25 Chase deposition, id., pp. 21, 26.

26 The original was provided only upon my express direction made at the hearing of September 17, 1979, minutes, pp. 7–9, and Order No. 6. A complete copy of the original, including the handwritten direction, “Do not put in”, and with only the employee’s name deleted, is Document 12 annexed to Brooks’ Exhibit 1 at the suppression hearing of October 19, 1979.

27 Chase deposition, id., p. 24.

28 The entire warrant application is Exhibit 1 to the deposition of Chase, which is Document 11 annexed to Brooks’ Exhibit 1 on the suppression hearing of October 19, 1979. The attempt of Chase on October 17, 1979, to obtain Brooks’ permission to inspect is set forth in ¶¶ 7 and 8 of his affidavit.

29 Chase deposition, id., p. 19.

30 Chase deposition, id., pp. 19–20.

31 Hearing of August 16, 1979, p. 26.

32 The scope of the holding in Franks v. Delaware is made abundantly clear by the facts and by the Court’s rationale. Thus the test is not whether each fact turns out to have been accurately stated. It is whether a given ground has been fairly stated by the affiant to the best of what he knows. There, one Cynthia Bailey, complaining to the Dover police that she had been raped by Franks, gave them a detailed description of the clothing which she claimed he had been wearing at the time, and of a knife with which she claimed that he had threatened her. Burke and Gray, the detectives investigating the charge, seeking a warrant to search Franks’ home for the clothing and knife could have presented these descriptions in a hearsay affidavit based on Mrs. Bailey’s statement. Instead they elected to try to strengthen the application by further evidence, i.e., that they had been advised by Lucas and Morrison of the Delaware Youth Center, where Franks was employed, that clothing such as that described by Mrs. Bailey was often worn by Franks.

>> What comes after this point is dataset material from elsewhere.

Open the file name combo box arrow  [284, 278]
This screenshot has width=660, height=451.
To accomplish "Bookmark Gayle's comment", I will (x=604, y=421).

On a suppression hearing, Franks’ counsel attacked the affidavit as false as to the allegation that Lucas and Morrison had made statements to Burke and Gray such as the warrant affidavit attributed to Lucas and Morrison. In reversing the Supreme Court of Delaware under the Fourth and Fourteenth Amendments, the Court observed on the point mentioned above:

There [in Rugendorf v. United States, 376 U.S. 525 (1964) ] the Court held that no Fourth Amendment question was presented when the claimed misstatements in the search warrant application “were of only peripheral relevancy to the showing of probable cause, and, not being within the personal knowledge of the affiant, did not go to the integrity of the affidavit.” * * * Here, whatever the judgment may be as to the relevancy of the alleged misstatements, the integrity of the affidavit was directly placed in issue by petitioner in his allegation that the affiants did not, as claimed, speak directly to Lucas and Morrison. (438 U.S. pp. 163–164).